Nenagh Rail Action Group calls for train time changes
NENAGH Rail Action Group has responded to a report before Christmas that the evening commuter train from Limerick to Nenagh stops at Birdhill because there are no passengers on board for Nenagh.
The report in the Irish Independent quoted Iarnrod Eireann manager Jim Gallivan as saying that at least once a fortnight the 17.45 train turned back at Birdhill and that it made economic sense for it to do so.
However, Nenagh Rail action Group chair Cllr Virginia O'Dowd said that the timing of the service had been discussed with Iarnrod Eireann earlier this year as a survey they carried out on the morning commuter service showed a majority of people favoured a later return time.
"In many cases, flexi-time allows people to catch the 16.45 back from Limerick, but, for those people not on flexi-time, our survey showed they preferred a train at around 18.20. Some of these people are travelling in by train and coming home by bus.
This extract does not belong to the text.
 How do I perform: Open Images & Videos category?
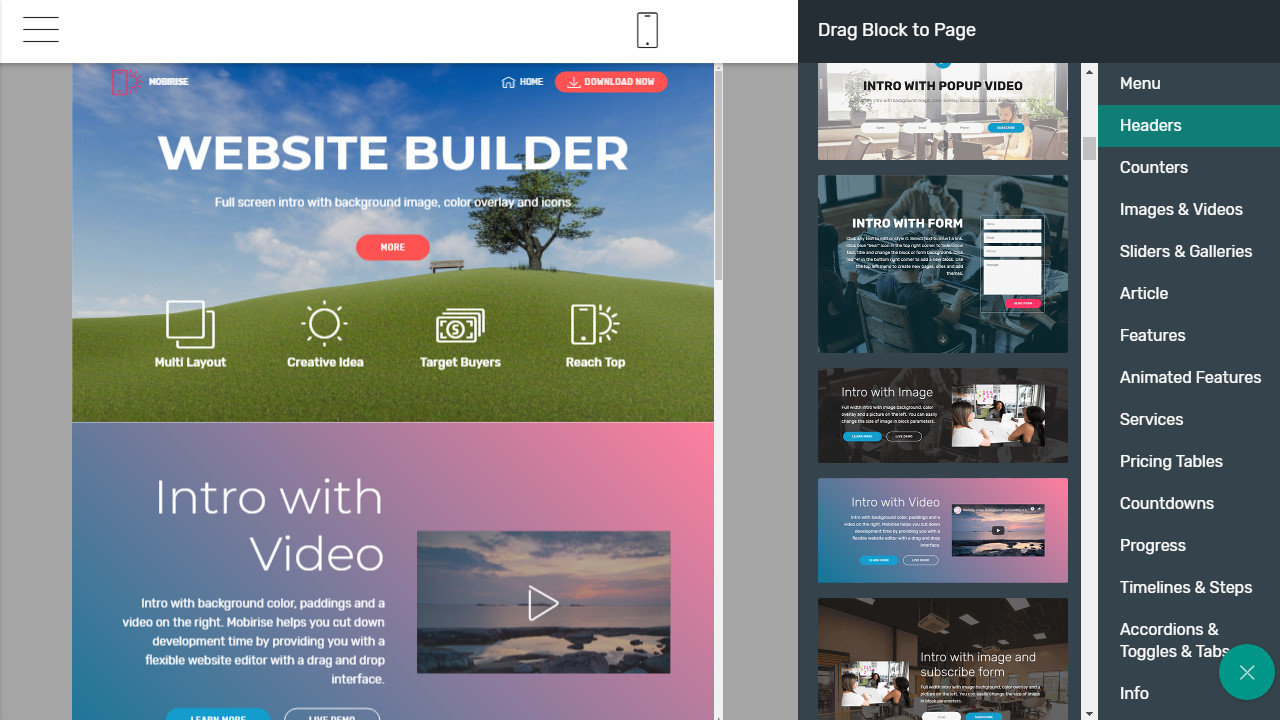[x=1181, y=209]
We met the chief executive of Iarnrod Eireann, Dick Fearn, and his regional manager, Jim Meade, in Thurles and gave them a copy of our survey, which they said they would examine," she said.
Cllr O'Dowd called on Iarnrod Eireann to increase speeds along the line, as promised following the relaying of much of the track, and to relaunch the service.
"The initial commuter service in 2008 was dogged with late trains and technical difficulties," she said, saying that the group also favoured a mid-morning service out of Limerick to allow for greater flexibility for travel between Limerick and towns along the line.
She didn't believe that there would be a move to close the line as "from our discussions with Iarnrod Eireann we know that management are committed to maintaining services along the Ballybrophy line".
Cllr O'Dowd said that the commuter service alone was not going to keep the line open in itself, and the line needed marketing to attract day trippers from Dublin, to be used for match specials for big GAA and rugby games in Limerick and Dublin, and also needed local marketing to encourage potential local users to visit towns on the line.
"We launched a Train and Dine promotion this autumn, in conjunction with local restaurants, to attract people from Limerick to Nenagh for early bird menus, but we are still waiting for the offers to be launched on the Irish Rail website.
"They say they are waiting for all the improvement works to be finished and for their engineers to sign off on increased speeds before doing so, but the initiative will die if it is not uploaded soon," she said.
In the meantime, Nenagh Rail Action Group continued to organise activities on the line, she said.
For example, we brought around 50 people to Limerick on Ice this Tuesday, January 4, for which we received great help from Iarnrod Eireann and Limerick on Ice. Last year, we organised a walking tour to Castleconnell in association with Nenagh Walkers Club, and a day trip from Nenagh to Galway by train to mark the reopening of the Limerick to Galway line, she said.